Ishibashi K, Sasaki S, Uchida S, Imai T, Marumo F
Second Department of Internal Medicine, Tokyo Medical and Dental University, Japan.
Biochem Biophys Res Commun. 1993 Apr 30;192(2):561-7. doi: 10.1006/bbrc.1993.1452.
A new chloride channel has recently been identified by expression cloning (Paulmichl, M., et al. Nature 356: 238). To date there is no information available on the distribution of this channel in mammalian tissues. We cloned rat homologue of this Cl channel and found 92% identity in deduced amino-acid sequence. We studied the tissue distribution of its mRNA and regulation by protein kinases. Its mRNA was expressed in all 17 bovine tissues we studied, most abundantly in the brain. In the kidney, it was expressed more in the medulla than cortex. Dehydration up to 5 days did not change its mRNA level in the rat kidney. Both phorbol myristate acetate (PMA) and forskolin down regulated its expression in MDCK cells, suggesting that both PKC and PKA modulated its expression. The physiological role of this chloride channel remains to be clarified.
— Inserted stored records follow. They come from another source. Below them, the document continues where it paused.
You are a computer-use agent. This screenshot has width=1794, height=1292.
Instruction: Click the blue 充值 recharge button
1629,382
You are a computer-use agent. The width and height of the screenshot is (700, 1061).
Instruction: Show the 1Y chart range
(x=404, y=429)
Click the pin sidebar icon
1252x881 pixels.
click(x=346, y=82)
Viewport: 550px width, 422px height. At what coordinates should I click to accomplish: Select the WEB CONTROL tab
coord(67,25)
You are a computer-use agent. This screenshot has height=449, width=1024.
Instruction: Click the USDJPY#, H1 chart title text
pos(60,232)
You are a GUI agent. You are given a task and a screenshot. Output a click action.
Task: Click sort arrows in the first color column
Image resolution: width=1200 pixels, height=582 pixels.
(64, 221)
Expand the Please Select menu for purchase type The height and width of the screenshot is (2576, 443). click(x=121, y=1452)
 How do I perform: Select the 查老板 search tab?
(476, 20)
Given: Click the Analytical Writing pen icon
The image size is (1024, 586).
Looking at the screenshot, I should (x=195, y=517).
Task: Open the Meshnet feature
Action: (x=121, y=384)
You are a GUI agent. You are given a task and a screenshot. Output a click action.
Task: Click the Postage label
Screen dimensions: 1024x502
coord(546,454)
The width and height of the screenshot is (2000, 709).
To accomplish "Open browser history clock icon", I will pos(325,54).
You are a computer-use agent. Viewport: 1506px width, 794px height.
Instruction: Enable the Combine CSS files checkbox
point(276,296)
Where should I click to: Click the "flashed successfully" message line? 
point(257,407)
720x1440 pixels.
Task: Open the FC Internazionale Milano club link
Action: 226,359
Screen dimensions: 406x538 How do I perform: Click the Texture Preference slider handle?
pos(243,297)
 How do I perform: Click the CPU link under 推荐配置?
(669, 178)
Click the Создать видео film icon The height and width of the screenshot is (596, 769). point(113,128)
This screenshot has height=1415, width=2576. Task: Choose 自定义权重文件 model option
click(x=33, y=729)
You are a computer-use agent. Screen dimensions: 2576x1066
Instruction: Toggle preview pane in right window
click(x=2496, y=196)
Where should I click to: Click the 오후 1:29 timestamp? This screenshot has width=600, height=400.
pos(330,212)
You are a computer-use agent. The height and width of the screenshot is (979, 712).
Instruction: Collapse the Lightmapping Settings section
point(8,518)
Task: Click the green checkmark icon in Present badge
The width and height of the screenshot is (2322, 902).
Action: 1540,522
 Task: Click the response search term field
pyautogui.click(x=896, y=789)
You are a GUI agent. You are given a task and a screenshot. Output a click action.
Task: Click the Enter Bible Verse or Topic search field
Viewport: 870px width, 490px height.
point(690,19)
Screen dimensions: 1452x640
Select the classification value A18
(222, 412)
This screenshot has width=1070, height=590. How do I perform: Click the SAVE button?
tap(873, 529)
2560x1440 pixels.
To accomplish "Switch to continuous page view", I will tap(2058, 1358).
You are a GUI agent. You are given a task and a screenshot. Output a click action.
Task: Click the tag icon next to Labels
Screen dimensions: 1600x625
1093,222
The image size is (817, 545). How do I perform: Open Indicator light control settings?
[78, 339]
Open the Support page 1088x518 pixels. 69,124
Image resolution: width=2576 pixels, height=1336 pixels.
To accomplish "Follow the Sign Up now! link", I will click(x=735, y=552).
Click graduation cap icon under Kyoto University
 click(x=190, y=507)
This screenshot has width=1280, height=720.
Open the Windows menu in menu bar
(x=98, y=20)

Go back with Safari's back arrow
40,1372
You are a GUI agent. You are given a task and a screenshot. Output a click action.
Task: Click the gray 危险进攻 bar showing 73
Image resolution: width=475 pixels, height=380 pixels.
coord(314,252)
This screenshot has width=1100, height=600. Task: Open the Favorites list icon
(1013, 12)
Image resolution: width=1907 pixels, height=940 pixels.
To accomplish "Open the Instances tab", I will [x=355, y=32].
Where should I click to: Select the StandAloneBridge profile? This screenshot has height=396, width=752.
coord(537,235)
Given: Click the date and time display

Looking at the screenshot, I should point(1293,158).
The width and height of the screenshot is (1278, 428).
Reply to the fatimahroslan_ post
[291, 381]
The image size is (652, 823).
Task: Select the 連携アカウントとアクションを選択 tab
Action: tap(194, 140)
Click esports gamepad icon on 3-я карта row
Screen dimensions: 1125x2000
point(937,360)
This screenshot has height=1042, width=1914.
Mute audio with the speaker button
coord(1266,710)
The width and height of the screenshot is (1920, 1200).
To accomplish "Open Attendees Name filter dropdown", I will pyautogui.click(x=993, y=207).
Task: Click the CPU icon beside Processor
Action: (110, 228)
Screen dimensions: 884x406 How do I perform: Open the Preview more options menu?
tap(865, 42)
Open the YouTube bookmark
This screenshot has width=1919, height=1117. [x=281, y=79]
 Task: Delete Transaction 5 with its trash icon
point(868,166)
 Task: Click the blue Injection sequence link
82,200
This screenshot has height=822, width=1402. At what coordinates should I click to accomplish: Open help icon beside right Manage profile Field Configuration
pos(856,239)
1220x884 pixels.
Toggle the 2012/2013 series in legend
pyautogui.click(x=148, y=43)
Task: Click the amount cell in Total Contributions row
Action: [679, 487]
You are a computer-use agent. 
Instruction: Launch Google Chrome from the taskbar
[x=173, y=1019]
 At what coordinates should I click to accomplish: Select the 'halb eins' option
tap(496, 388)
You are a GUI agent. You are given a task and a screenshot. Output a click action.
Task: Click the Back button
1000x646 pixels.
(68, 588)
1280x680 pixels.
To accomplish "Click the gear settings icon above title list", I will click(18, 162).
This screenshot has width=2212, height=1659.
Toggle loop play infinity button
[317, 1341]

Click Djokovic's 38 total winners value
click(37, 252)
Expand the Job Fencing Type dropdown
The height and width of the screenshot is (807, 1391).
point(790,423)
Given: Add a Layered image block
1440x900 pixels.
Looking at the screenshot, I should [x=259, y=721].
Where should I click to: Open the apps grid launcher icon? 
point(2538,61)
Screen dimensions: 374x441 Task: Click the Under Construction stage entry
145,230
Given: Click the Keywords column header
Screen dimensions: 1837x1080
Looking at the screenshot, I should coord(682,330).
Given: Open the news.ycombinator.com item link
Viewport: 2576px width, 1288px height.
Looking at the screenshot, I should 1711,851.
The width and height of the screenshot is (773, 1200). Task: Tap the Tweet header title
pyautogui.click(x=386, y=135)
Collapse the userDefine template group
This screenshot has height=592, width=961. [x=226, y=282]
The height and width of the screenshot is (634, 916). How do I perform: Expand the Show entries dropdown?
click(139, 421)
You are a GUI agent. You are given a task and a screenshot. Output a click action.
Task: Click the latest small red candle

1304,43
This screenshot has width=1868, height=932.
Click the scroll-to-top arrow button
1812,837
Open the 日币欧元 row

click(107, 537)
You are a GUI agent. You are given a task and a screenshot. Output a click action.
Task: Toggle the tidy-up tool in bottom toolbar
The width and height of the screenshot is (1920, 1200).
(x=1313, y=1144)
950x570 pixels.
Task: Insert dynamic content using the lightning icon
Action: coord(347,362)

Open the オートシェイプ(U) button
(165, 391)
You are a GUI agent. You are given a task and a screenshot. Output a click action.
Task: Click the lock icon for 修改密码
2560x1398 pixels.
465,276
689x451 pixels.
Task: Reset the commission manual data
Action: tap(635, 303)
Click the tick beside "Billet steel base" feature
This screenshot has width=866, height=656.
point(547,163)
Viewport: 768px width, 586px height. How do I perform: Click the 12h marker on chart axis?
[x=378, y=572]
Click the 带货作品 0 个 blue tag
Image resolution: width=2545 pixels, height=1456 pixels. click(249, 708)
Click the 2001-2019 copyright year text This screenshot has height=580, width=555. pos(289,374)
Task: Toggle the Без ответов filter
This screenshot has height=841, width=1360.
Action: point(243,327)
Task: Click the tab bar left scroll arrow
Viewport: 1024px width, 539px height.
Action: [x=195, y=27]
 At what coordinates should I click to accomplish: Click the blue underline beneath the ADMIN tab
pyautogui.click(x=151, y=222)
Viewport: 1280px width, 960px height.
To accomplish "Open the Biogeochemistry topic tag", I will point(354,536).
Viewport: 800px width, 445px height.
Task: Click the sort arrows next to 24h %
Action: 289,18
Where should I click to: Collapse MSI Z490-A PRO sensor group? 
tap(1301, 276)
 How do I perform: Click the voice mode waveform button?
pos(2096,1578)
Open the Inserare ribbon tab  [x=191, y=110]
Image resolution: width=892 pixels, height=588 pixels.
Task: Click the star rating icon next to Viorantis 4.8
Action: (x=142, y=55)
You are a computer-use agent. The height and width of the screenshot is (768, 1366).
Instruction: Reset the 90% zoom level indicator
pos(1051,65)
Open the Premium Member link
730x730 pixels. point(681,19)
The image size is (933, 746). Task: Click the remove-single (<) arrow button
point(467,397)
最近通过表达克隆鉴定出一种新的氯离子通道(保尔米希尔,M.等人,《自然》356:238)。迄今为止,关于该通道在哺乳动物组织中的分布尚无可用信息。我们克隆了该氯离子通道的大鼠同源物,发现推导的氨基酸序列中有92%的同一性。我们研究了其mRNA的组织分布以及蛋白激酶对其的调节作用。其mRNA在我们研究的所有17种牛组织中均有表达,在脑中表达最为丰富。在肾脏中,其在髓质中的表达多于皮质。长达5天的脱水并未改变大鼠肾脏中其mRNA水平。佛波酯肉豆蔻酸酯乙酸盐(PMA)和福斯高林均下调其在MDCK细胞中的表达,表明蛋白激酶C(PKC)和蛋白激酶A(PKA)均调节其表达。该氯离子通道的生理作用仍有待阐明。